Journal of the College of Physicians and Surgeons Pakistan
ISSN: 1022-386X (PRINT)
ISSN: 1681-7168 (ONLINE)
Affiliations
doi: 10.29271/jcpsp.2025.07.819ABSTRACT
Objective: To investigate the connection between Naples prognostic score (NPS) and new-onset atrial fibrillation (NOAF) in ST- segment elevation myocardial infarction (STEMI) cases following revascularisation.
Study Design: An observational study.
Place and Duration of the Study: Department of Cardiology, Yijishan Hospital, Affiliated to Wannan Medical College, Wuhu, China, from December 2016 to February 2023.
Methodology: The investigation recruited 683 consecutive STEMI patients after percutaneous coronary intervention (PCI), categorising them into two groups: NOAF group and sinus rhythm (SR) group. Analyses involving both multivariate logistic regression and receiver operating characteristic (ROC) curves were performed to evaluate the predictive capability of NPS for NOAF development. Additionally, the Kaplan-Meier method was employed to assess the differences in all-cause mortality between the two groups.
Results: Fifty-one (7.5%) patients of the present study developed NOAF during hospitalisation. NPS was found to be independently predictive of NOAF (NPS as continuous variable, odds ratio [OR], 2.207; 95% confidence interval [CI], 1.305-3.732; p <0.05; NPS as categorical variable, OR, 5.616; 95% CI, 1.252-25.198; p <0.05). The optimal NPS threshold for predicting NOAF development in STEMI patients post-PCI was greater than 2 (p <0.001). Furthermore, the all-cause mortality rate among individuals complicated with NOAF is significantly elevated in comparison to that of the SR group over a median follow-up duration of 44 months (Log-rank p <0.001).
Conclusion: NPS is independently predictive of NOAF among STEMI individuals who underwent PCI. Furthermore, NOAF is strongly linked to a poor prognosis after discharge.

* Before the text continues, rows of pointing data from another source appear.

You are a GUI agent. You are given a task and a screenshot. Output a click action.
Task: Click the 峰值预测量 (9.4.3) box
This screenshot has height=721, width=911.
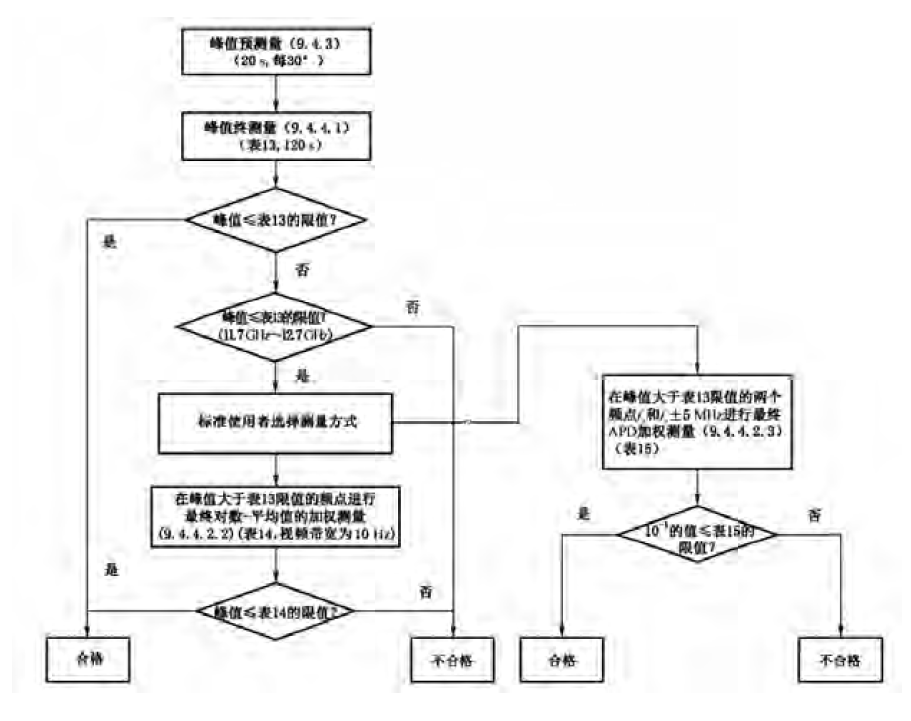coord(278,51)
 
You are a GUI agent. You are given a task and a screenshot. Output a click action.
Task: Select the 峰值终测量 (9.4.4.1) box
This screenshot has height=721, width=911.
coord(278,135)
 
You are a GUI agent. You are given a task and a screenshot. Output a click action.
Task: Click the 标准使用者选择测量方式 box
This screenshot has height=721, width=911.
coord(277,421)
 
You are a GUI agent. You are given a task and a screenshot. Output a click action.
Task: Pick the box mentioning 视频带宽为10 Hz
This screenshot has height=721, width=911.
coord(277,515)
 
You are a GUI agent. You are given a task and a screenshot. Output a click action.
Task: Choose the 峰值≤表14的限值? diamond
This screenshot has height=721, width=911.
coord(277,609)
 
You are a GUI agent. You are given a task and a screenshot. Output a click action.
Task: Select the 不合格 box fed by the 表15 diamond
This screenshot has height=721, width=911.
coord(840,660)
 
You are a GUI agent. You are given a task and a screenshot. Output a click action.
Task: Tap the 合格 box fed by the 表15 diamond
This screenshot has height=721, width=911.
coord(562,660)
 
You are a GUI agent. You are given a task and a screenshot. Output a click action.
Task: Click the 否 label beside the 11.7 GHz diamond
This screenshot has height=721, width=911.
coord(413,307)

Key Words: Naples prognostic score, New-onset atrial fibrillation, ST-segment elevation myocardial infarction, Prognosis.
INTRODUCTION
The emergence of new-onset atrial fibrillation (NOAF) in the context of ST-segment elevation myocardial infarction (STEMI) undergoing percutaneous coronary intervention (PCI) is a serious complication, with an estimated proportion varying from 2.8 to 14.2%.1,2 Previous studies demonstrated that the development of NOAF is significantly correlated with adverse outcomes.3,4
Recently, Naples prognostic score (NPS), a simple and practical assessment model that represents inflammatory and nutritional state, which consists of the value of serum albumin, total cholesterol (TC), neutrophil-to-lymphocyte ratio (NLR), and lymphocyte-to-monocyte ratio (LMR), shows a significant correlation with unfavourable events in STEMI patients underwent inter- ventional therapy during hospitalisation and follow-up.5,6
However, the relationship between this scoring system and NOAF remains unexplored. Accordingly, this study aimed to explore NPS at admission as an independent indicator of NOAF among STEMI cases after revascularisation.
METHODOLOGY
A total of 779 individuals diagnosed as STEMI at the Department of Cardiology, Yijishan Hospital Affiliated to Wannan Medical College, Wuhu, China, from December 2016 to February 2023, were enrolled in this retrospective cohort analysis. All participants received reperfusion therapy through stent implantation within 12 hours of the onset of symptoms. The diagnosis criteria of STEMI were strictly in accordance with the definition of myocardial infarction proposed in 2018.7 Participants who met at least one of the exclusion criteria, including those who previously suffered from various types of atrial fibrillation (AF) or malignancy, those who were subjected to PCI or coronary artery bypass grafting (CABG) before, participants presenting with valvular heart disease, individuals who experienced serious hepatic or renal insufficiency, those being treated for autoimmune or infectious disease, or patients who had been diagnosed with severe anaemia or malnutrition, were excluded. Additionally, patients with incomplete data during hospitalisation or follow-up were also eliminated. Following exclusion, 683 participants were enrolled in this study. This investigation was performed based on the guidelines put forth in the Declaration of Helsinki.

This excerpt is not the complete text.